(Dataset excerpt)

- - - -

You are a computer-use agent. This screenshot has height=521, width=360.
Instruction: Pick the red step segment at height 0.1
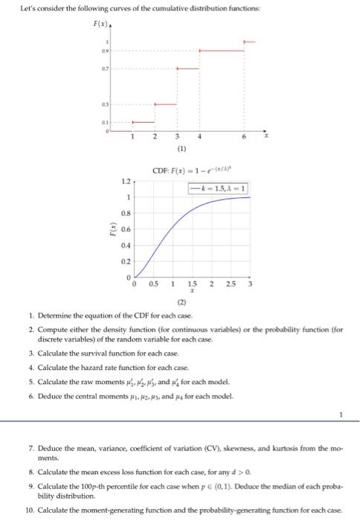(144, 122)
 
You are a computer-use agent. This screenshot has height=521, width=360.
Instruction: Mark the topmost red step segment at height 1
(251, 41)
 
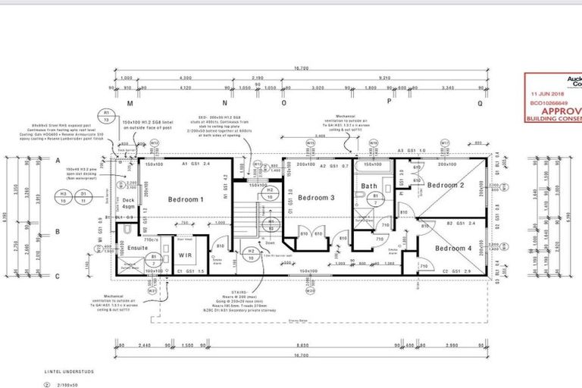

- - - -

■ **Task brief**:
Render every line of the records above as a numbered list, skipping blank lines. Omit the pictures.

■ **Final result**:
1. You are a computer-use agent. This screenshot has height=521, width=360.
2. Instruction: Pick the red step segment at height 0.1
3. (144, 122)
4. You are a computer-use agent. This screenshot has height=521, width=360.
5. Instruction: Mark the topmost red step segment at height 1
6. (251, 41)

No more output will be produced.